Bezüglich der geplanten internen Konvergenz innerhalb der Mitgliedstaaten sprach der Redner von fakultativen Sonderregelungen für Junglandwirte, benachteiligte Gebiete und Kleinerzeuger. Wer überhaupt als „aktiver Landwirt“ in den Genuß von Direktzahlungen kommen sollte, ist nach Ansicht von Dr. Guth derjenige, der den Boden bewirtschaftet.
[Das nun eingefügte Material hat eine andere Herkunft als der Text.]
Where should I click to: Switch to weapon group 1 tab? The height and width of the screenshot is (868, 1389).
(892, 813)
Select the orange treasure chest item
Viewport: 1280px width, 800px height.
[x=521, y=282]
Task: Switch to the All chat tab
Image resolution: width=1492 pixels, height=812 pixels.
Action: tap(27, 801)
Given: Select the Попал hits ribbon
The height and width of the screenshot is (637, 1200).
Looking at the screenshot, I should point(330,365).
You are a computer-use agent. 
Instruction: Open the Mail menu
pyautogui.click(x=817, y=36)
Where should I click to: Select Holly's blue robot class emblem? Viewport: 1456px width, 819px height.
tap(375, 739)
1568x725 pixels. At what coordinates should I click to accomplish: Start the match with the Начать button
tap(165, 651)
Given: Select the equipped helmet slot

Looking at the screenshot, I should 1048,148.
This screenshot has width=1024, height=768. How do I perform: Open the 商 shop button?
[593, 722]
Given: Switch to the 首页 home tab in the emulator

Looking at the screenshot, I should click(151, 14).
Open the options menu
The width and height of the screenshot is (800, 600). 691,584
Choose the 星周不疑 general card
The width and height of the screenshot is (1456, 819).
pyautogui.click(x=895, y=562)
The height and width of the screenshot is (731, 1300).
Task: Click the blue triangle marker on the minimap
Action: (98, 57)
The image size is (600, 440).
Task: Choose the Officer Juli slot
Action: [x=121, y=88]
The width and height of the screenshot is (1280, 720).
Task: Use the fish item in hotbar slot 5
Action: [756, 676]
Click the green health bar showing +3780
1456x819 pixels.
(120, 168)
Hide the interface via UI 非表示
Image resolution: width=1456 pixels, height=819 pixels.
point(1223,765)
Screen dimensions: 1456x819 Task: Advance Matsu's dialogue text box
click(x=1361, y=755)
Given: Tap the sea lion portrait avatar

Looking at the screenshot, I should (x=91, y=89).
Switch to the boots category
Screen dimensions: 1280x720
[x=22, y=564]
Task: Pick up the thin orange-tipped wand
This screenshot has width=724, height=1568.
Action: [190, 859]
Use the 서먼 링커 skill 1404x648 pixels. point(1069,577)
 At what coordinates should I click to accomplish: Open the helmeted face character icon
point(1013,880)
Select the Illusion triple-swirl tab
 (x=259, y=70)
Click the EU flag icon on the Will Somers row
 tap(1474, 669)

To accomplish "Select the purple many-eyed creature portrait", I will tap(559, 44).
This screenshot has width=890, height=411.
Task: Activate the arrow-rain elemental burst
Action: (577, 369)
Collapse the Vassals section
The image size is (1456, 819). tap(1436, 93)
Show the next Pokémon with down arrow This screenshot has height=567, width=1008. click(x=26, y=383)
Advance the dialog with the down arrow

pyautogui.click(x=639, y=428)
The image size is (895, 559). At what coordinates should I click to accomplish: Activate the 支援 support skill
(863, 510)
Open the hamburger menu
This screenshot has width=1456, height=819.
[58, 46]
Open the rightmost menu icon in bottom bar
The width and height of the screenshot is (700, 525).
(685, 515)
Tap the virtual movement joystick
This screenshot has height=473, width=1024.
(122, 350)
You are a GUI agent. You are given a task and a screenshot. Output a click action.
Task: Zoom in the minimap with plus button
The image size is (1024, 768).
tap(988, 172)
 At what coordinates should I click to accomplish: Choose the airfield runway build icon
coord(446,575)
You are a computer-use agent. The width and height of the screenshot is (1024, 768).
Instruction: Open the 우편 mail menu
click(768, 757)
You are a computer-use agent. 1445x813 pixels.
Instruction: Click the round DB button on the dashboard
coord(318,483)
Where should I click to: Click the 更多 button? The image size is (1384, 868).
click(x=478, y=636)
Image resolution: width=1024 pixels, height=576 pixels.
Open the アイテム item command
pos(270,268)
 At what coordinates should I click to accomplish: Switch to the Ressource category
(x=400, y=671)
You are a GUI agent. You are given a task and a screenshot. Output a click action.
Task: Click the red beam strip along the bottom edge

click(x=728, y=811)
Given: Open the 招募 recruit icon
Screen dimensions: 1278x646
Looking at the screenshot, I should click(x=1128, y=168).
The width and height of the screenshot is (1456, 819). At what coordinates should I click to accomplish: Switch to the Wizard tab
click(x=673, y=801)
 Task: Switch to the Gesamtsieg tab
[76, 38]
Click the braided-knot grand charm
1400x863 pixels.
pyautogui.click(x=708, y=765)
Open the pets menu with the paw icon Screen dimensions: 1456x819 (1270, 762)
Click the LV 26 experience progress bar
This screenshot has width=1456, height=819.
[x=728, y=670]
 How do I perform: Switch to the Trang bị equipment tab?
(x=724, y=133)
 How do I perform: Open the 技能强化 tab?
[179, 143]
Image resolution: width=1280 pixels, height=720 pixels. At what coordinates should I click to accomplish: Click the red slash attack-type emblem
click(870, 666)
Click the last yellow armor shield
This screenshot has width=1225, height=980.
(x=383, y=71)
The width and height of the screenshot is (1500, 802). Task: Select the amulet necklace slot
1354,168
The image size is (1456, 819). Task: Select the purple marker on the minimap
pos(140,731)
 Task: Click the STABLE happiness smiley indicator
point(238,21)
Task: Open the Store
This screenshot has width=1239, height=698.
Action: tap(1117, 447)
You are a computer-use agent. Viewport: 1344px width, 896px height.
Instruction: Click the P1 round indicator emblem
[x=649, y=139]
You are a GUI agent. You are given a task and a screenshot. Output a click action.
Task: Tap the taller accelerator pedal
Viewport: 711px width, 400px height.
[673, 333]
Beim Thema Greening wies Dr. Guth darauf hin, daß die Vorstellungen bezüglich der ökologischen Vorrangflächen und die Sonderregelungen hierzu sehr umstritten sind. Die vom Agrarrat beschlossene Sanktionsobergrenze betrage 125% der an das Greening gebundenen Direktzahlungen. Zu den Sonderregelungen zwecks Freistellung von den Greening-Verflichtungen, die im Gespräch sind, zählen ein Mindestanteil von 75% Agrarumweltmaßnahmen sowie ein Mindestanteil von 75% Dauergrünland.

Der deutsche Ministerialdirektor und Experte für EU-Agrarpolitik sprach schließlich die Marktmaßnahmen an. Auch hier werde eine „Rolle rückwärts“ befürchtet. Als Position der Bundesregierung nannte er die Benennung klarer Bedingungen, die für die Nutzung des Instrumentariums Marktintervention gegeben sein müssen, und eine Absage an permanente Mechanismen. „Jede Maßnahme im Marktbereich führt zu Kürzungen bei den Direktzahlungen“, warnte der Fachmann.

Nicht am Auslaufen der Milchquotenregelung rütteln

Im Anschluß machte die EU-Parlamentariern Christa Klaß deutlich, daß das EU-Parlament das erstmals zugestandene Mitentscheidungsrecht bei der anstehenden GAP-Reform nutzen wird, versicherte aber, daß man trotz der unterschiedlichen Vorstellungen im Agrarausschuß eine hohe Bereitschaft zeige, Kompromisse einzugehen.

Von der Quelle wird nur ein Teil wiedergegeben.